From “The Well-trained mind” book

Priorities

In the elementary grades, it is useful to prioritize READING, WRITING, GRAMMAR, and MATH in these years.

Homeschooling basics

Homeschooling basics for Preschool years: birth to age 5

Start preparing them for reading, writing, and math. Start with 10 minutes a day gradually increasing to about 30 minutes a day by age 5.

Best early teaching is immersing your child in language from birth. 

How to develop Reading skills in preschoolers

  • Thirty minutes of screen time is a lot for any child under five. 
  • Talk to your child in complete sentences. Tell him what you are doing while doing it. Children from silent families usually struggle to read.
  • Start reading books to your child in his crib. 
  • Invest in a toddler-safe MP3 player and load it with audio versions of preschool books. Record yourself reading, singling, talking, and reciting. 
  • Ask questions after you read to him.
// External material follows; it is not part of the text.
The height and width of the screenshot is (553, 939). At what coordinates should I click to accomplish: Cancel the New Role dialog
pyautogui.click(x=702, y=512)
If he doesn’t know, answer the question yourself in a complete sentence. 
  • When your child begins to talk, sing him the alphabet song often. Read alphabet books and rhymes. 
  • After he learns the alphabet, tell him that each letter has a sound. Teach him the sounds in fun ways (songs). 
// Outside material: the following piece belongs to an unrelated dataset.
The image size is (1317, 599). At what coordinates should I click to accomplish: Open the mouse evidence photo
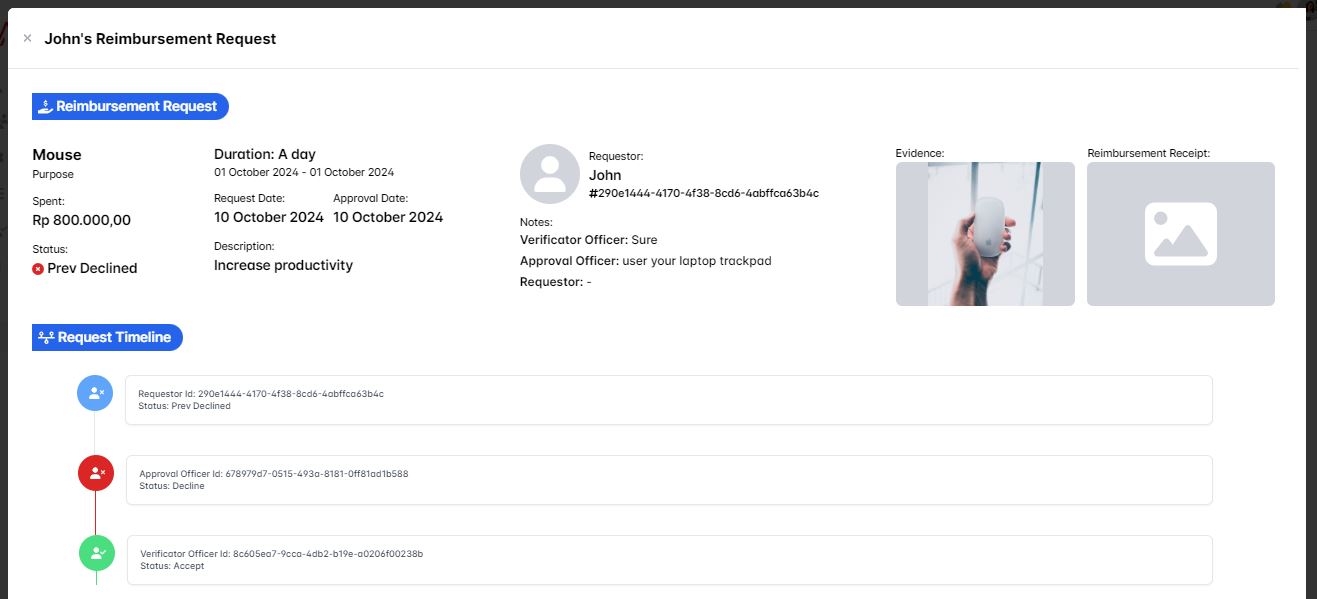(x=985, y=234)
Prereading preparation really works. Some kindergarten level children could read at a fifth-grade level as a result of this kind of preparation. To achieve that, create a language-rich home, limit TV, limit screen time, and teach systematic phonics. 

How to develop Writing skills in a child 

  • Teach a child from the beginning to hold the pencil correctly. 
  • Draw lots of circles counterclockwise. The habit of drawing only clockwise will make the cursive handwriting difficult later on. 
  • Let the child write letters using a finger in rice or sand. 
  • Teach your 3-year-old basic dot-to-dot skills by drawing your own dot-to-dot picture. 

How to develop Math skills in toddlers

  • Count with fingers, count eyes, and ears, toys, rocks, sticks. Play hide-and-seek and count to five, then to ten and more. 
  • When the child is comfortable counting, start working on simple math sums usually during 4-5 years of age.

General Preschool learning

Don’t push a child if he does not want to do activities. Informal learning and active play are the most valuable preparation for the school years.

Homeschooling basics

Homeschooling basics for Kindergarten years: 4 and 5

You don’t need to follow a formal curriculum for 4-5-year-olds. 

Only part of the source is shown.